Perawatan Postpartum

Perubahan fisiologis kehamilan membutuhkan waktu sampai lebih dari tiga bulan. Klinisi perlu untuk tetap mengevaluasi keadaan ibu, seperti cairan, tekanan darah, dan fungsi renal. Menyusui bayi sangat disarankan untuk ibu hamil dengan PGK, terutama pada kelahiran prematur.

Kebanyakan obat imunosupresan dan antihipertensi sudah dinyatakan aman digunakan pada saat menyusui. Penggunaan takrolimus dan siklosporin pada saat menyusui juga ditemukan memiliki eksposur minimal pada bayi. Namun, konseling menyusui tetap diperlukan, terutama pada ibu yang menggunakan obat-obatan jangka panjang.[19]

Kesimpulan

Kehamilan dengan penyakit ginjal kronis (PGK) sampai sekarang masih menjadi masalah bagi klinisi maupun pasien sendiri. Perubahan serum kreatinin dan adanya proteinuria pada kehamilan normal menyebabkan klinisi kesulitan mendiagnosis PGK pada ibu hamil. Ketidakakuratan kalkulasi eGFR pada kehamilan juga menambah kesulitan klinisi dalam menentukan tingkat keparahan kerusakan ginjal.

PGK pada kehamilan juga dapat menyebabkan komplikasi berat pada ibu dan janin, seperti preeklampsia, kelahiran prematur, kecil masa kehamilan (KMK), atau pertumbuhan janin terhambat (PJT). Namun, ibu hamil dengan gangguan ginjal ringan memiliki prognosis yang baik, sehingga kehamilan masih diperbolehkan pada pasien PGK walaupun dibutuhkan pengawasan ketat.

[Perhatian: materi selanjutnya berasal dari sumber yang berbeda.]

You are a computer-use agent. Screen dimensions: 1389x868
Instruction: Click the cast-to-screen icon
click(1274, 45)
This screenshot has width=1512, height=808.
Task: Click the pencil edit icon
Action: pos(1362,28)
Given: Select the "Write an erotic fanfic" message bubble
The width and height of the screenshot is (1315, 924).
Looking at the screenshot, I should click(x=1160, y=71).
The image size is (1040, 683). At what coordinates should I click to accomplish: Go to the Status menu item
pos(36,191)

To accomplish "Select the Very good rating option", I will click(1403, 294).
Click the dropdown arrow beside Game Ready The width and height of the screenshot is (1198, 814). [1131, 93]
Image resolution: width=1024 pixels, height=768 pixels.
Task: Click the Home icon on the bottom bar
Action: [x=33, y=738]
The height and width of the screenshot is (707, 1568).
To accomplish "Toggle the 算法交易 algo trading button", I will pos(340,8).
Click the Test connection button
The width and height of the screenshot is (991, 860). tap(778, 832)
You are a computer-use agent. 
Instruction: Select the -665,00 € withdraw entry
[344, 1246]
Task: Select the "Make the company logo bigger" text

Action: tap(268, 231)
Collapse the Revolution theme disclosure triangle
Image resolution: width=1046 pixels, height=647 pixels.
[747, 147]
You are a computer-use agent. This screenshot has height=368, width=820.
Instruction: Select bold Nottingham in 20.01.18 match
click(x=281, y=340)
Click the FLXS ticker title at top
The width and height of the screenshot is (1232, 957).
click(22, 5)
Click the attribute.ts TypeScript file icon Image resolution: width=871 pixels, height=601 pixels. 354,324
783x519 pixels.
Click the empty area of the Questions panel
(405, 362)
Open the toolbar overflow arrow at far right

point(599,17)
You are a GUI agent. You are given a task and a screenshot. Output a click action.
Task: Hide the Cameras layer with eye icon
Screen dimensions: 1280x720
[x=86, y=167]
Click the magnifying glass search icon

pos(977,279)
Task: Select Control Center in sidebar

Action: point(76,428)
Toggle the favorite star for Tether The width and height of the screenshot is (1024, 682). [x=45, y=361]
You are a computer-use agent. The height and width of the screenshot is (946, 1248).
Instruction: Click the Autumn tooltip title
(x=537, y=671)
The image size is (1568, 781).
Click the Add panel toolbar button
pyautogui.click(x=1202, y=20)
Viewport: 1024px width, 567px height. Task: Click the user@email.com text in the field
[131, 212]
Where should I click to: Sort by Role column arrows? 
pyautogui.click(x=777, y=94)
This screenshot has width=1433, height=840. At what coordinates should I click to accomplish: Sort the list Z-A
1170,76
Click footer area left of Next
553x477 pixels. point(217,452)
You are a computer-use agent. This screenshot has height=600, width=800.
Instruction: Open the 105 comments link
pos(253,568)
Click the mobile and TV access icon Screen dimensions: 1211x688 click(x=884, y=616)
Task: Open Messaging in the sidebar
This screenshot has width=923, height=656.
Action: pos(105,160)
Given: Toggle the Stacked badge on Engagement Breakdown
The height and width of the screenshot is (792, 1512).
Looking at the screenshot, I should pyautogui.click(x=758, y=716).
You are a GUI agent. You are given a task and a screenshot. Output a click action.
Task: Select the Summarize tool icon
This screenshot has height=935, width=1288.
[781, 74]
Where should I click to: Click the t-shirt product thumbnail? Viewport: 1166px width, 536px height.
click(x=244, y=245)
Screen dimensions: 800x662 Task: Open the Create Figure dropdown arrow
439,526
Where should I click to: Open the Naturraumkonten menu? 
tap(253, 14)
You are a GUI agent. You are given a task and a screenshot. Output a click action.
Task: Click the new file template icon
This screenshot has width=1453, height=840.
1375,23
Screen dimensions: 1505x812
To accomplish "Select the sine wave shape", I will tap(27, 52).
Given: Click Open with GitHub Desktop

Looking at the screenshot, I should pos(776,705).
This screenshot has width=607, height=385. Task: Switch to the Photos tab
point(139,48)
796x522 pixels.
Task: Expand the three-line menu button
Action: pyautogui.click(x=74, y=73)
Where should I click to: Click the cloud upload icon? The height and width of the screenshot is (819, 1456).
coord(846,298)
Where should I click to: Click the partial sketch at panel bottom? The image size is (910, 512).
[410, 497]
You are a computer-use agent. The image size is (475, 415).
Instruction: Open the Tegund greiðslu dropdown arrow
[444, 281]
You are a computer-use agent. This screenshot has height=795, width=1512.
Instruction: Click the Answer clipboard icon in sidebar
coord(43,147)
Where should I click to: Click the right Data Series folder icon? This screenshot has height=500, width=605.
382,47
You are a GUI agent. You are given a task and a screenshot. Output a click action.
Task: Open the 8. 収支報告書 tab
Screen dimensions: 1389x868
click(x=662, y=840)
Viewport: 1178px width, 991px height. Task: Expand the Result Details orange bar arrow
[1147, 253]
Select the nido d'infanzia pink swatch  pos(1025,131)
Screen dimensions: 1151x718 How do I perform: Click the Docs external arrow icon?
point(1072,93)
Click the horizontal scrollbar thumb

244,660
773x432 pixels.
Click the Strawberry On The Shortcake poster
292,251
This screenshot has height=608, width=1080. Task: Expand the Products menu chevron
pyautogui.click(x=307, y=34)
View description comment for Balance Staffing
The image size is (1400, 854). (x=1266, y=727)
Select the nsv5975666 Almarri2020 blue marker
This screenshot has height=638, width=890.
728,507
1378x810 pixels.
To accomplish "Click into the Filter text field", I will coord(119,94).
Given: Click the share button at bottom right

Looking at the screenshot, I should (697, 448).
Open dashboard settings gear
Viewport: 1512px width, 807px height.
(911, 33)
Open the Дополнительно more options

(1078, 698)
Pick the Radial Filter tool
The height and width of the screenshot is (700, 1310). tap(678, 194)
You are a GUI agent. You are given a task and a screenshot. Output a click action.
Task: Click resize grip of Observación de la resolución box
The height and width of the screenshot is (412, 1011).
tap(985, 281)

Keberhasilan penanganan kehamilan dengan PGK membutuhkan kerja sama antara dokter umum, spesialis, dan pasien sendiri. Tata laksana menyeluruh pada pasien yang disertai dengan kesadaran pasien mengenai penyakit yang diderita dapat memperbaiki outcome bayi maupun ibu. Studi lebih lanjut mengenai metode diagnosis, risiko, dan tata laksana khusus PGK pada kehamilan masih diperlukan.